> **Document excerpt**:
------------------------

In recent years, the incidence of cardiovascular diseases, diabetes, cancers and chronic respiratory diseases has increased in epidemic proportions in many low-resource countries, including Bangladesh. Noncommunicable diseases accounted for an estimated 38 of 56 million deaths worldwide in 2012. Yet most of the deaths (74%, 28 million) occurred in low- and middle-income countries, where access to essential medicines to prevent and treat these diseases remains low. The Global Burden of Disease study projected that noncommunicable diseases will be the leading global cause of disability by 2030.

------------------------

> **Your tasks**:
1 – According to the passage on noncommunicable diseases, what share of the 2012 deaths from these diseases occurred in low- and middle-income countries?
2 – Carry on writing the passage on noncommunicable diseases, starting right after its final sentence.
The records that come next have no connection to the passage on noncommunicable diseases.

> **Given data**:
------------------------

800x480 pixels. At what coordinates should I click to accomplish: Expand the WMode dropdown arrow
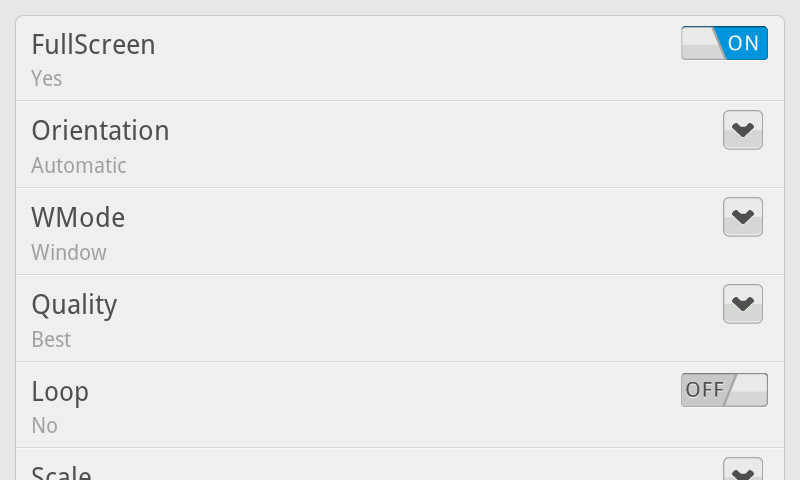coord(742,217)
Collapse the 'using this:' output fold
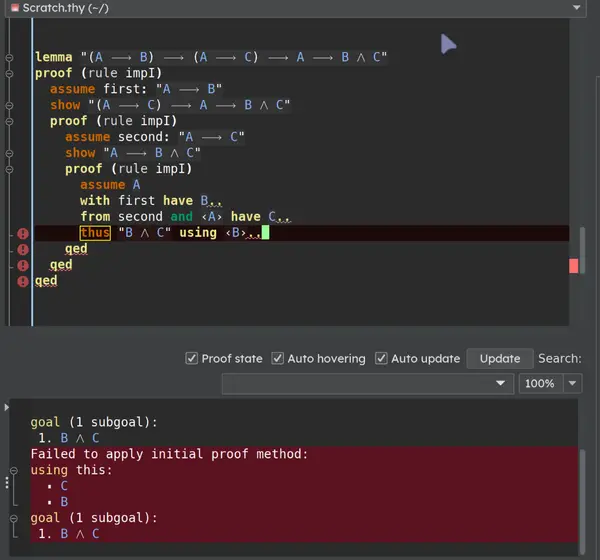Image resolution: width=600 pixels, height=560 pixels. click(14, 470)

------------------------

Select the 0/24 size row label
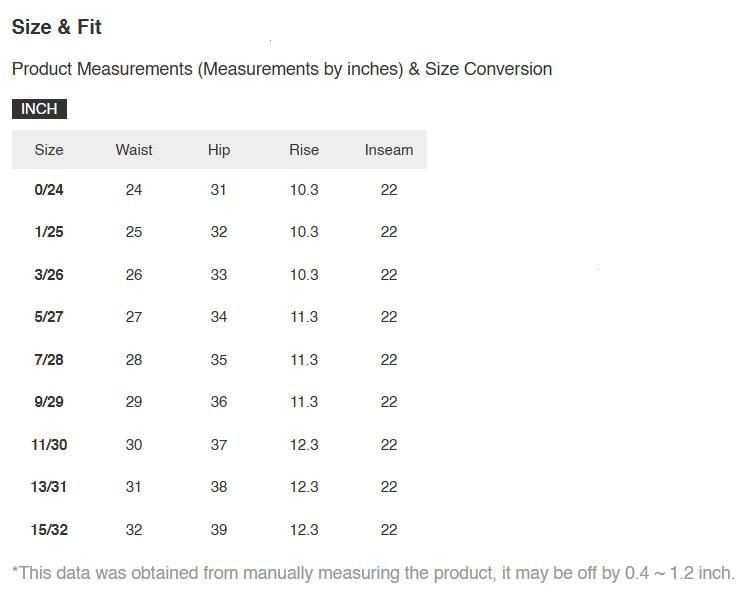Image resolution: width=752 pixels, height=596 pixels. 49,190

------------------------

> **Exercise answers**:
1 – 74%, or 28 million deaths.

2 –
Lack of access to essential medicines for noncommunicable diseases is a major challenge for the health systems in many low-resource countries, potentially contributing to increased mortality and morbidity in these countries. The World Health Organization (WHO) has recommended that every country should have a national drug policy that ensures access, quality and rational use of medicines as an integral part of its broader strategic health-care policy. It has also recommended that noncommunicable diseases be incorporated into the strategic plans of national drug policies. The WHO Model list of essential medicines contains 95 basic medicines for most noncommunicable diseases, including 16 new medicines for cancer that were added in May 2015. Despite the wide adoption of national drug policies in low- and middle-income countries, the majority of these do not include essential medicines for noncommunicable diseases.